_The problem_
Produce the records again in full, exactly as shown below.

Dataset entries:

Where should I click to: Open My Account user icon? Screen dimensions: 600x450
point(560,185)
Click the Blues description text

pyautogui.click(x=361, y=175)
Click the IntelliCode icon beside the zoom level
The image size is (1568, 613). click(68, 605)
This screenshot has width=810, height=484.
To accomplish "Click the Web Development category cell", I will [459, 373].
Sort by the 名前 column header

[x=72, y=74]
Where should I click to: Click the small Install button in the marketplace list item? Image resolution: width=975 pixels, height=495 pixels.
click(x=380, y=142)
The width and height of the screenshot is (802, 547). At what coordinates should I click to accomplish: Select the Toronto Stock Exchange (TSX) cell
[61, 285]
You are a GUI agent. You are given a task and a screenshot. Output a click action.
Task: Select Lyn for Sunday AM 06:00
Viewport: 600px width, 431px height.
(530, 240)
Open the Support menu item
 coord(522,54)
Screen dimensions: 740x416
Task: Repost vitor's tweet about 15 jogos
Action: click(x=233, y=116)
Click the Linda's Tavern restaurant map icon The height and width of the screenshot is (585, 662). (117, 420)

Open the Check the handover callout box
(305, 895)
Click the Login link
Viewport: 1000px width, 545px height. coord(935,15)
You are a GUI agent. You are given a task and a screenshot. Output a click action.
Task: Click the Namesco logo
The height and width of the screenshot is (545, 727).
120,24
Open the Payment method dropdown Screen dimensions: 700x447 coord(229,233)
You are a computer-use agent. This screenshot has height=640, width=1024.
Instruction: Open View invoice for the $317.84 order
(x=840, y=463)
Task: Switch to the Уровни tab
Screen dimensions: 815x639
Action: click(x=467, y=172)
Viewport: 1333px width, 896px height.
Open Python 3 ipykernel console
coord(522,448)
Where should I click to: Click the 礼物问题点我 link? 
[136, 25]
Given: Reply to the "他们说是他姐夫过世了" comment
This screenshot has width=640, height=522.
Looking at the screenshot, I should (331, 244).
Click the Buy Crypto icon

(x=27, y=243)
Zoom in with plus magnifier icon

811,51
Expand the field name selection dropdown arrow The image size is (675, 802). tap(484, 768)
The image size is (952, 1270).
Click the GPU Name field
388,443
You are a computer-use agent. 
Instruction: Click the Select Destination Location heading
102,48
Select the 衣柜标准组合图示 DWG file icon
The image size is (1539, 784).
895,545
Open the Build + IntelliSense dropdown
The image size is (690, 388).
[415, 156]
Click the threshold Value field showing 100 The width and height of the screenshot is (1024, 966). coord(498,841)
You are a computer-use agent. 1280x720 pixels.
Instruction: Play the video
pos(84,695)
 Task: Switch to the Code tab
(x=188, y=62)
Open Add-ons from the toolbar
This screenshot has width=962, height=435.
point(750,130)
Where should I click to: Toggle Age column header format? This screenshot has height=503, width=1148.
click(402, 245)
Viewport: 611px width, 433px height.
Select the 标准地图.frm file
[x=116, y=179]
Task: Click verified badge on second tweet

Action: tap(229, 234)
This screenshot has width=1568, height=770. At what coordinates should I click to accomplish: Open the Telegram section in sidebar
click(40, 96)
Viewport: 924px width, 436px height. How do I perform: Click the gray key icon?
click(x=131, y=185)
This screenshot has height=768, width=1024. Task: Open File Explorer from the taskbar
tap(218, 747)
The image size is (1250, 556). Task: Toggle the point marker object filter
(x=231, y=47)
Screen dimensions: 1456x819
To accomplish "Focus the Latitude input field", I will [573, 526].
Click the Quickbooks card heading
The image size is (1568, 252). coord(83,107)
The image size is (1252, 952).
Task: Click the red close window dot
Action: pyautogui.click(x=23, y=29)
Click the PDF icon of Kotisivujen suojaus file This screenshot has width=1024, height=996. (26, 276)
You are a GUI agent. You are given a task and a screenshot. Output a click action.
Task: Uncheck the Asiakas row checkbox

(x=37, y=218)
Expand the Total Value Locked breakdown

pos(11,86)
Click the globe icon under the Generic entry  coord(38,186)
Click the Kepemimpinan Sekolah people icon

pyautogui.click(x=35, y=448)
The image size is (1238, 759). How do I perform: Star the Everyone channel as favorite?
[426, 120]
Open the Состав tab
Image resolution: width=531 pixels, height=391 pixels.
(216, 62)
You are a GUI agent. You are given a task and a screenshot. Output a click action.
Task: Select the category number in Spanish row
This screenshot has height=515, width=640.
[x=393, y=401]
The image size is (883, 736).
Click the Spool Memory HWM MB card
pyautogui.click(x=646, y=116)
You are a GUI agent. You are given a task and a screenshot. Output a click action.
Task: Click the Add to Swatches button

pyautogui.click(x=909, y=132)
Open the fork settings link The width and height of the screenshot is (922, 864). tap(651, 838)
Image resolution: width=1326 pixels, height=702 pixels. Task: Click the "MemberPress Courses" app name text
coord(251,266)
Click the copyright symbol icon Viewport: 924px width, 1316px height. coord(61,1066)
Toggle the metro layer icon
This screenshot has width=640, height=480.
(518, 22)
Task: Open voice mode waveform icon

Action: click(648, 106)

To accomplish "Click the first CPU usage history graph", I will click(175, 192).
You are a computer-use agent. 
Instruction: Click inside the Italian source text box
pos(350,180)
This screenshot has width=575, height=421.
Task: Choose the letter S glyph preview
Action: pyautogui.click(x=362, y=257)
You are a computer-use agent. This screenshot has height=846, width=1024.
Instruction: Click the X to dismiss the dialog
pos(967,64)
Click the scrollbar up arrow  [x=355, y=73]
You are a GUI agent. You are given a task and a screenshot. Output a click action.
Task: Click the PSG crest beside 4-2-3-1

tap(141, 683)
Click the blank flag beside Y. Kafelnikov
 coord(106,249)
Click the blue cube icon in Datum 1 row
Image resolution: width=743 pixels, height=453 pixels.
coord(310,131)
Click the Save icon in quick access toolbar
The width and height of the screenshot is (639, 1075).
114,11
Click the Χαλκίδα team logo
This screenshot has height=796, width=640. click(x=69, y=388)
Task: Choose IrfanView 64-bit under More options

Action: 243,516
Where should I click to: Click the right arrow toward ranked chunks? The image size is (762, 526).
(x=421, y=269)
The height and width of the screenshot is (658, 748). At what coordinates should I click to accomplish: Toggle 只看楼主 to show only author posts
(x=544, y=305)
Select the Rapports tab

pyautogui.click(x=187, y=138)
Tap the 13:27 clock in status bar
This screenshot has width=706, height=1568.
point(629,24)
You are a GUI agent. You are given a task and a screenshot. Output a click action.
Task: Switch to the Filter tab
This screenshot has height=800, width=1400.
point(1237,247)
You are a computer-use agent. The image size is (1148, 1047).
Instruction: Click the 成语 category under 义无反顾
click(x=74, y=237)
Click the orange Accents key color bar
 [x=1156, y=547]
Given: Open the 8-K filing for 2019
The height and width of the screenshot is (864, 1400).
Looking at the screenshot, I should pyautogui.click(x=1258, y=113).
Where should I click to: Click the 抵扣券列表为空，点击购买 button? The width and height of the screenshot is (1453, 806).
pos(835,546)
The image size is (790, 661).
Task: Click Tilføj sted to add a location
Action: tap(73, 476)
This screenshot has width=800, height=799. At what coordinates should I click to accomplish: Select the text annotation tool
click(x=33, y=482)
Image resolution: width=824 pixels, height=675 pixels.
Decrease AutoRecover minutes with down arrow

_Final answer_
Where should I click to: Open My Account user icon? Screen dimensions: 600x450
point(560,185)
Click the Blues description text

pyautogui.click(x=361, y=175)
Click the IntelliCode icon beside the zoom level
The image size is (1568, 613). click(68, 605)
This screenshot has width=810, height=484.
To accomplish "Click the Web Development category cell", I will [459, 373].
Sort by the 名前 column header

[x=72, y=74]
Where should I click to: Click the small Install button in the marketplace list item? Image resolution: width=975 pixels, height=495 pixels.
click(x=380, y=142)
The width and height of the screenshot is (802, 547). At what coordinates should I click to accomplish: Select the Toronto Stock Exchange (TSX) cell
[61, 285]
You are a GUI agent. You are given a task and a screenshot. Output a click action.
Task: Select Lyn for Sunday AM 06:00
Viewport: 600px width, 431px height.
(530, 240)
Open the Support menu item
 coord(522,54)
Screen dimensions: 740x416
Task: Repost vitor's tweet about 15 jogos
Action: click(x=233, y=116)
Click the Linda's Tavern restaurant map icon The height and width of the screenshot is (585, 662). (117, 420)

Open the Check the handover callout box
(305, 895)
Click the Login link
Viewport: 1000px width, 545px height. coord(935,15)
You are a GUI agent. You are given a task and a screenshot. Output a click action.
Task: Click the Namesco logo
The height and width of the screenshot is (545, 727).
120,24
Open the Payment method dropdown Screen dimensions: 700x447 coord(229,233)
You are a computer-use agent. This screenshot has height=640, width=1024.
Instruction: Open View invoice for the $317.84 order
(x=840, y=463)
Task: Switch to the Уровни tab
Screen dimensions: 815x639
Action: click(x=467, y=172)
Viewport: 1333px width, 896px height.
Open Python 3 ipykernel console
coord(522,448)
Where should I click to: Click the 礼物问题点我 link? 
[136, 25]
Given: Reply to the "他们说是他姐夫过世了" comment
This screenshot has width=640, height=522.
Looking at the screenshot, I should (331, 244).
Click the Buy Crypto icon

(x=27, y=243)
Zoom in with plus magnifier icon

811,51
Expand the field name selection dropdown arrow The image size is (675, 802). tap(484, 768)
The image size is (952, 1270).
Click the GPU Name field
388,443
You are a computer-use agent. 
Instruction: Click the Select Destination Location heading
102,48
Select the 衣柜标准组合图示 DWG file icon
The image size is (1539, 784).
895,545
Open the Build + IntelliSense dropdown
The image size is (690, 388).
[415, 156]
Click the threshold Value field showing 100 The width and height of the screenshot is (1024, 966). coord(498,841)
You are a computer-use agent. 1280x720 pixels.
Instruction: Play the video
pos(84,695)
 Task: Switch to the Code tab
(x=188, y=62)
Open Add-ons from the toolbar
This screenshot has width=962, height=435.
point(750,130)
Where should I click to: Toggle Age column header format? This screenshot has height=503, width=1148.
click(402, 245)
Viewport: 611px width, 433px height.
Select the 标准地图.frm file
[x=116, y=179]
Task: Click verified badge on second tweet

Action: tap(229, 234)
This screenshot has width=1568, height=770. At what coordinates should I click to accomplish: Open the Telegram section in sidebar
click(40, 96)
Viewport: 924px width, 436px height. How do I perform: Click the gray key icon?
click(x=131, y=185)
This screenshot has height=768, width=1024. Task: Open File Explorer from the taskbar
tap(218, 747)
The image size is (1250, 556). Task: Toggle the point marker object filter
(x=231, y=47)
Screen dimensions: 1456x819
To accomplish "Focus the Latitude input field", I will [573, 526].
Click the Quickbooks card heading
The image size is (1568, 252). coord(83,107)
The image size is (1252, 952).
Task: Click the red close window dot
Action: pyautogui.click(x=23, y=29)
Click the PDF icon of Kotisivujen suojaus file This screenshot has width=1024, height=996. (26, 276)
You are a GUI agent. You are given a task and a screenshot. Output a click action.
Task: Uncheck the Asiakas row checkbox

(x=37, y=218)
Expand the Total Value Locked breakdown

pos(11,86)
Click the globe icon under the Generic entry  coord(38,186)
Click the Kepemimpinan Sekolah people icon

pyautogui.click(x=35, y=448)
The image size is (1238, 759). How do I perform: Star the Everyone channel as favorite?
[426, 120]
Open the Состав tab
Image resolution: width=531 pixels, height=391 pixels.
(216, 62)
You are a GUI agent. You are given a task and a screenshot. Output a click action.
Task: Select the category number in Spanish row
This screenshot has height=515, width=640.
[x=393, y=401]
The image size is (883, 736).
Click the Spool Memory HWM MB card
pyautogui.click(x=646, y=116)
You are a GUI agent. You are given a task and a screenshot. Output a click action.
Task: Click the Add to Swatches button

pyautogui.click(x=909, y=132)
Open the fork settings link The width and height of the screenshot is (922, 864). tap(651, 838)
Image resolution: width=1326 pixels, height=702 pixels. Task: Click the "MemberPress Courses" app name text
coord(251,266)
Click the copyright symbol icon Viewport: 924px width, 1316px height. coord(61,1066)
Toggle the metro layer icon
This screenshot has width=640, height=480.
(518, 22)
Task: Open voice mode waveform icon

Action: click(648, 106)

To accomplish "Click the first CPU usage history graph", I will click(175, 192).
You are a computer-use agent. 
Instruction: Click inside the Italian source text box
pos(350,180)
This screenshot has width=575, height=421.
Task: Choose the letter S glyph preview
Action: pyautogui.click(x=362, y=257)
You are a computer-use agent. This screenshot has height=846, width=1024.
Instruction: Click the X to dismiss the dialog
pos(967,64)
Click the scrollbar up arrow  [x=355, y=73]
You are a GUI agent. You are given a task and a screenshot. Output a click action.
Task: Click the PSG crest beside 4-2-3-1

tap(141, 683)
Click the blank flag beside Y. Kafelnikov
 coord(106,249)
Click the blue cube icon in Datum 1 row
Image resolution: width=743 pixels, height=453 pixels.
coord(310,131)
Click the Save icon in quick access toolbar
The width and height of the screenshot is (639, 1075).
114,11
Click the Χαλκίδα team logo
This screenshot has height=796, width=640. click(x=69, y=388)
Task: Choose IrfanView 64-bit under More options

Action: 243,516
Where should I click to: Click the right arrow toward ranked chunks? The image size is (762, 526).
(x=421, y=269)
The height and width of the screenshot is (658, 748). At what coordinates should I click to accomplish: Toggle 只看楼主 to show only author posts
(x=544, y=305)
Select the Rapports tab

pyautogui.click(x=187, y=138)
Tap the 13:27 clock in status bar
This screenshot has width=706, height=1568.
point(629,24)
You are a GUI agent. You are given a task and a screenshot. Output a click action.
Task: Switch to the Filter tab
This screenshot has height=800, width=1400.
point(1237,247)
You are a computer-use agent. The image size is (1148, 1047).
Instruction: Click the 成语 category under 义无反顾
click(x=74, y=237)
Click the orange Accents key color bar
 [x=1156, y=547]
Given: Open the 8-K filing for 2019
The height and width of the screenshot is (864, 1400).
Looking at the screenshot, I should pyautogui.click(x=1258, y=113).
Where should I click to: Click the 抵扣券列表为空，点击购买 button? The width and height of the screenshot is (1453, 806).
pos(835,546)
The image size is (790, 661).
Task: Click Tilføj sted to add a location
Action: tap(73, 476)
This screenshot has width=800, height=799. At what coordinates should I click to accomplish: Select the text annotation tool
click(x=33, y=482)
Image resolution: width=824 pixels, height=675 pixels.
Decrease AutoRecover minutes with down arrow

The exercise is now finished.